## OBJECTIVE
Using the TBR weekly preview below, decide whether each statement agrees with it. Answer yes or no for each, and quote the deciding words exactly.
1. Thomas Kurian replaced Diane Greene as CEO of Google Cloud.
2. Salesforce released Financial Services Cloud for healthcare.
3. TBR expects Salesforce to close 4Q18 with $21 billion in annual revenue.

--- begin EXTRACT PROVIDED ---

TBR Weekly Preview: March 4-8

As we start winding down beginning-of-the-year earnings calls, here’s what you can expect from the TBR team this week:


  • In 3Q18 TBR noted Salesforce built on its industry-specific strategies by releasing Financial Services Cloud for retail banking and by expanding its target audience for Education Cloud. Salesforce’s ongoing innovation to address vertical use cases and ability to understand customers’ business needs enabled the vendor to execute multiproduct deals in 4Q18. TBR expects Salesforce will close 4Q18 with $12.2 billion in annual revenue, keeping the vendor on track to attain its $21 billion to $23 billion annual revenue goal in 2021. (See Jack McElwee for more analysis.)
  • Google Cloud’s hiring of Thomas Kurian as CEO (replacing Diane Greene) is meant to attract enterprise customers and facilitate stronger competition at scale with Amazon Web Services and Microsoft; Kurian, former Oracle president of Product Development, brings deep understanding and detailed messaging on the technical and business impacts of cloud. TBR’s 4Q18 report will detail Google Cloud’s continued innovation among its core AI and ML portfolios while partnering and leveraging Kurian’s clout to gain enterprise mindshare, which will be increasingly critical to long-term success. (For everything Google and cloud, see Cassandra Mooshian.)

--- end EXTRACT PROVIDED ---
--- begin SUPPLIED INFORMATION ---

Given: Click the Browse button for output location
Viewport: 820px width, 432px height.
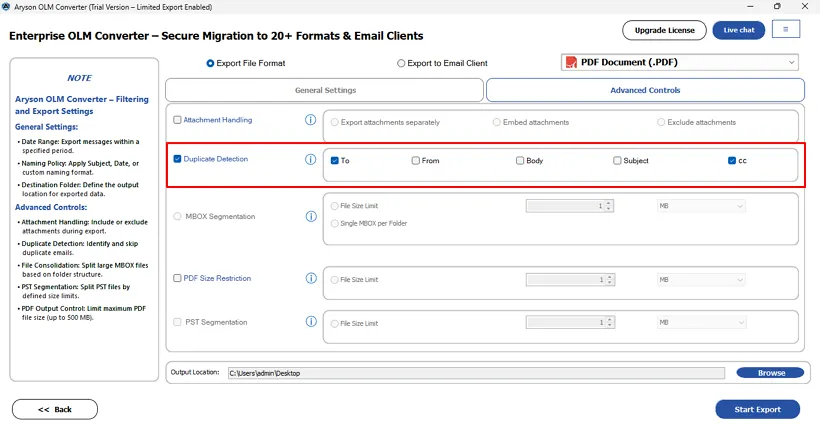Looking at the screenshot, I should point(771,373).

--- end SUPPLIED INFORMATION ---
--- begin SUPPLIED INFORMATION ---

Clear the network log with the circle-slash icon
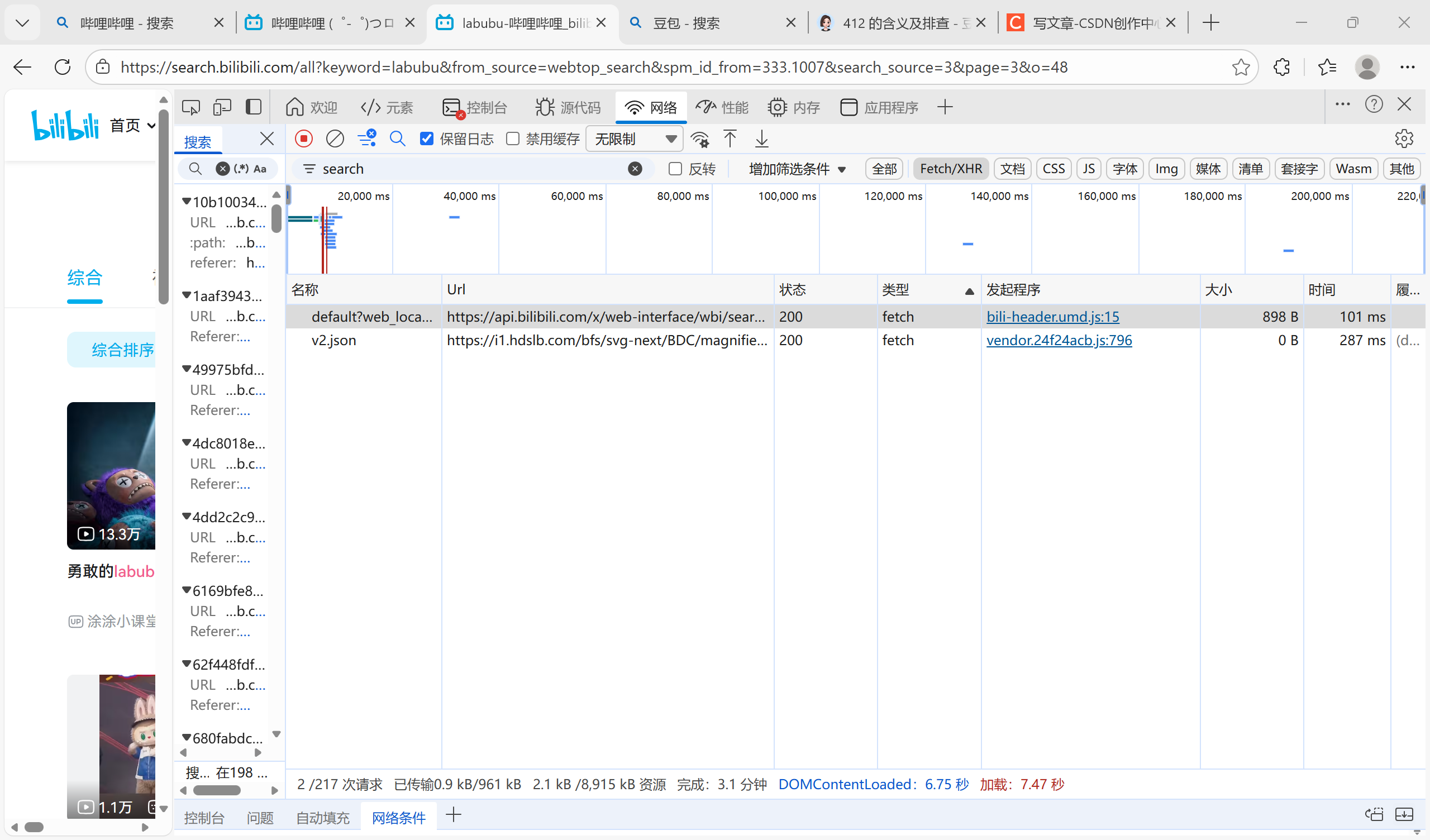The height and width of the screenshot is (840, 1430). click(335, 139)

--- end SUPPLIED INFORMATION ---
--- begin SUPPLIED INFORMATION ---

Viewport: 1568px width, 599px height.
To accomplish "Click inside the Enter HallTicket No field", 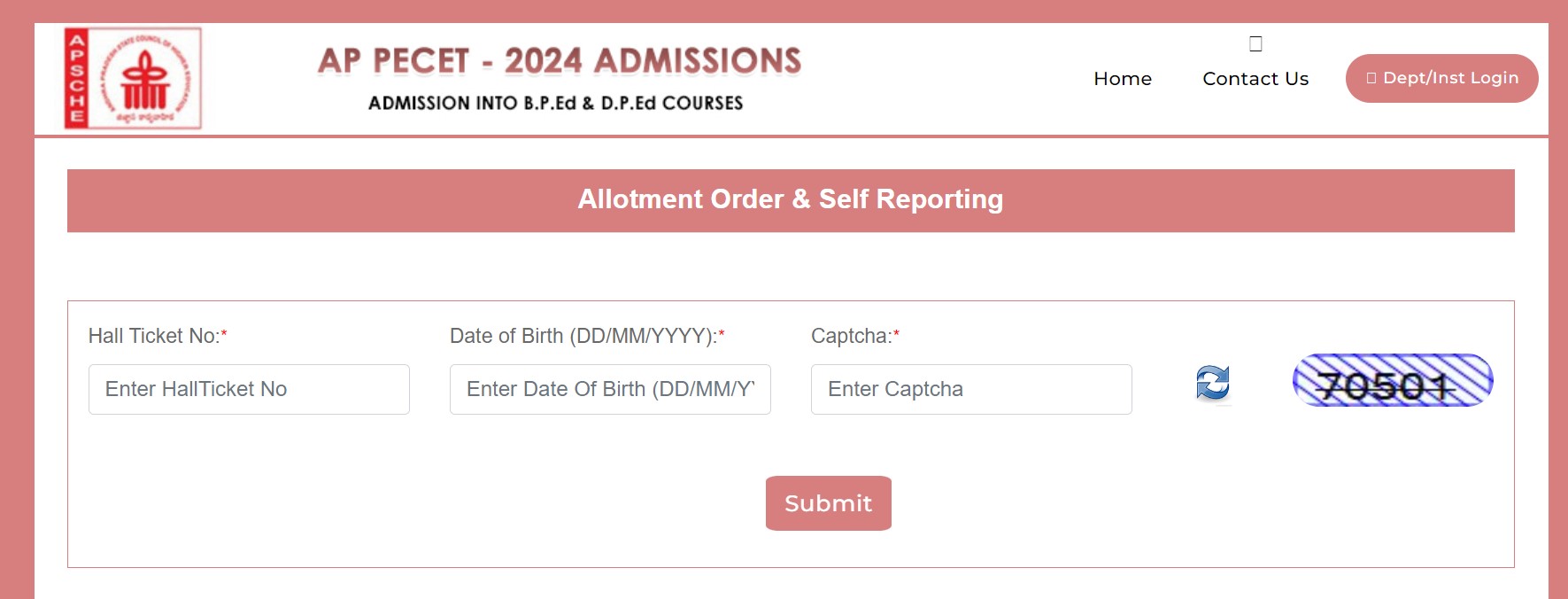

--- end SUPPLIED INFORMATION ---

## TASK ANSWER
1. Yes: "Google Cloud’s hiring of Thomas Kurian as CEO (replacing Diane Greene)"
2. No: "releasing Financial Services Cloud for retail banking"
3. No: "TBR expects Salesforce will close 4Q18 with $12.2 billion in annual revenue"